With the pictures left out, restate exactly the part below that opens with the line containing "Select the 豆包 avatar platform card" and closes with the line containing "You are a computer-use".
§ §
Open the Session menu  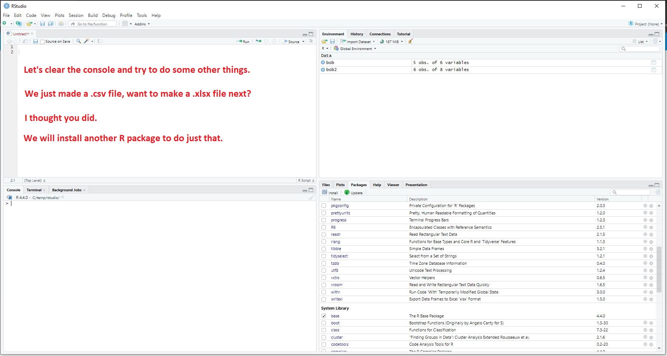click(76, 15)
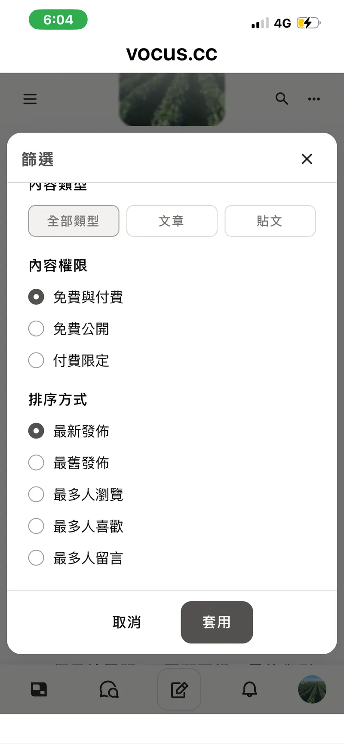The width and height of the screenshot is (344, 744).
Task: Choose 付費限定 permission option
Action: click(x=36, y=360)
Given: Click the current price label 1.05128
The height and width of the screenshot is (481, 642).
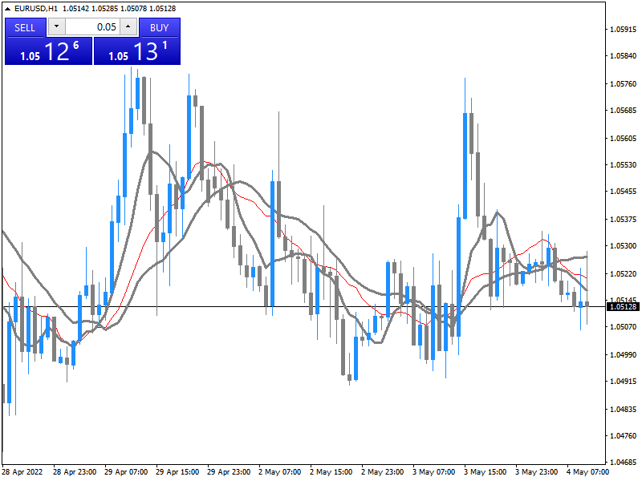Looking at the screenshot, I should [x=623, y=306].
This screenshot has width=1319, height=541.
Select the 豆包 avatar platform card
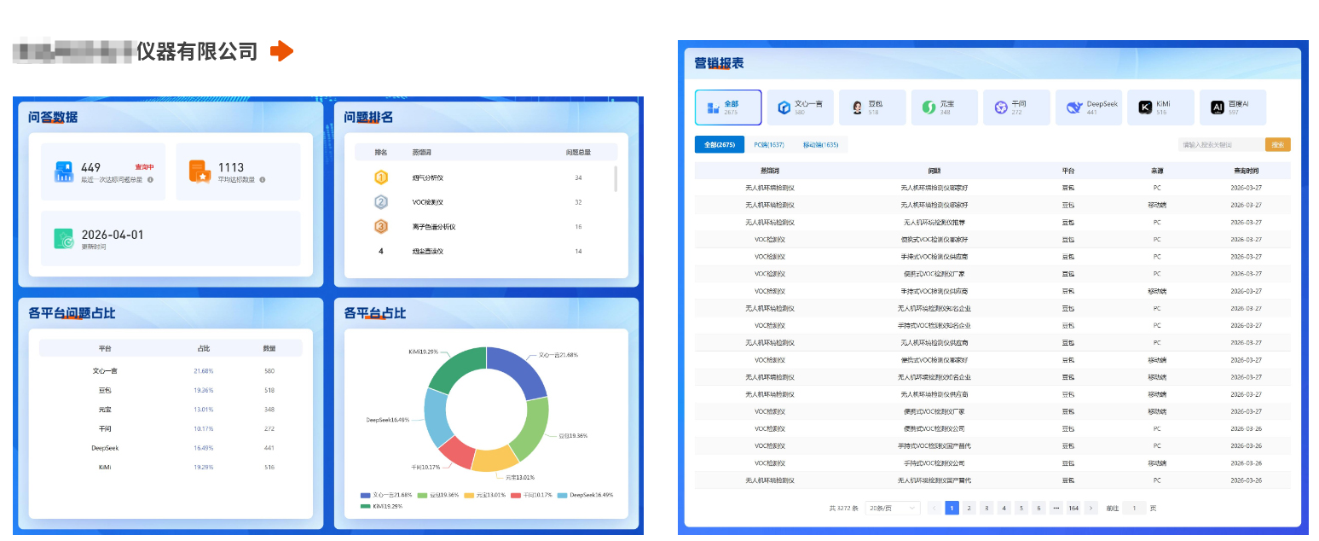click(872, 108)
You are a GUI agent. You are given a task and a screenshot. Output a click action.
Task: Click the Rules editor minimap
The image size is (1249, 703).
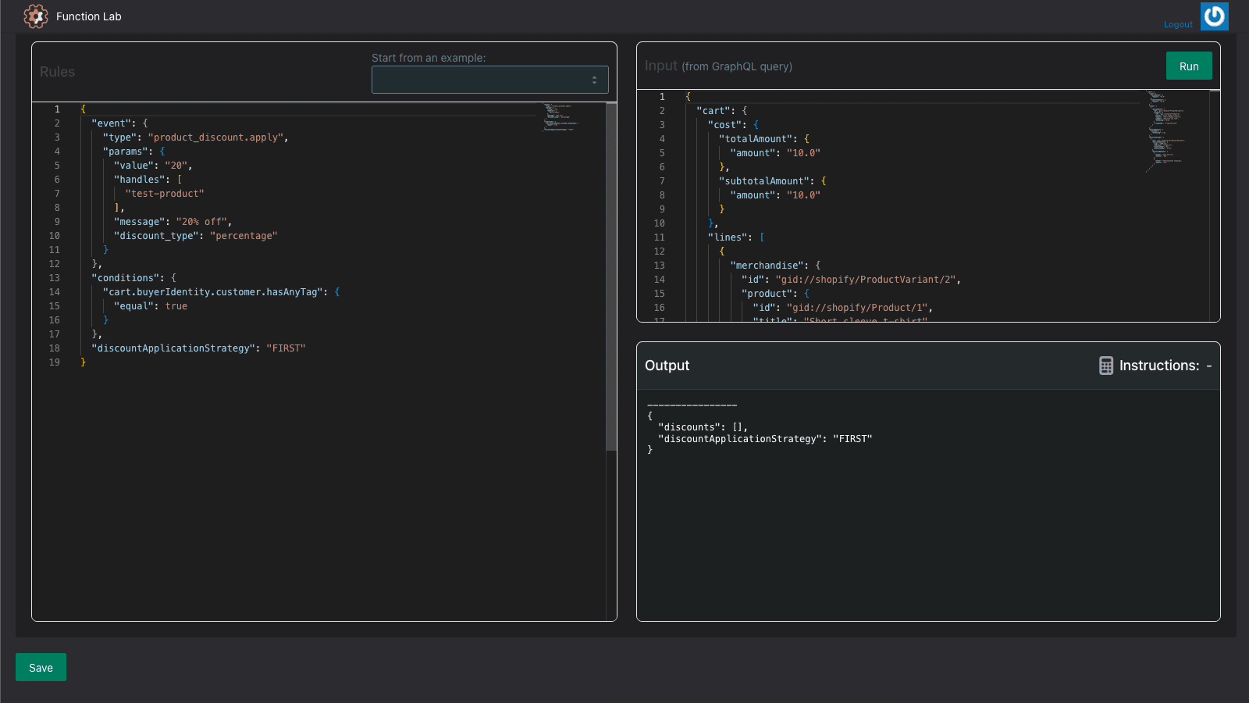pos(560,117)

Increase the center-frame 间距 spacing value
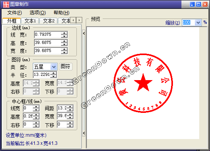[x=70, y=106]
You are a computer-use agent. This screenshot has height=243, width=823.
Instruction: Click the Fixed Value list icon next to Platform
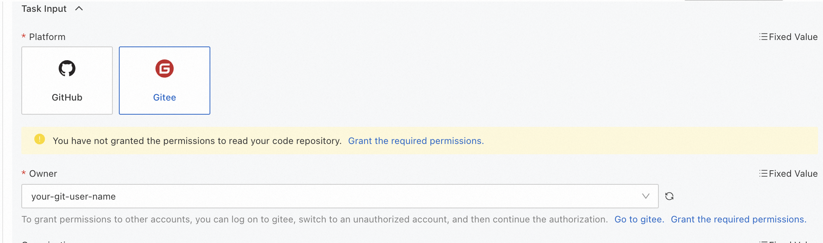(x=763, y=37)
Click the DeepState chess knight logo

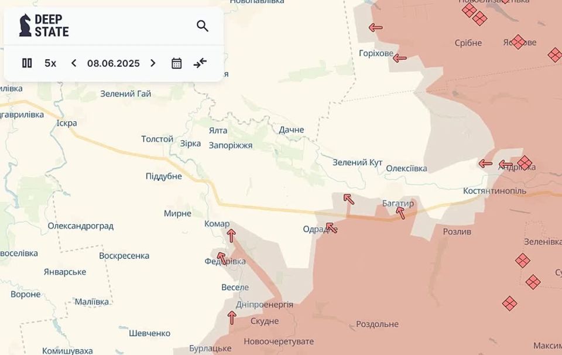(x=25, y=26)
§ §
* RESULT
Select the 豆包 avatar platform card
click(872, 108)
You are a GUI agent. You are given a task and a screenshot. Output a click action.
Task: Click the Rules editor minimap
The image size is (1249, 703).
pos(560,117)

Increase the center-frame 间距 spacing value
[x=70, y=106]
You are a computer-use agent. This screenshot has height=243, width=823.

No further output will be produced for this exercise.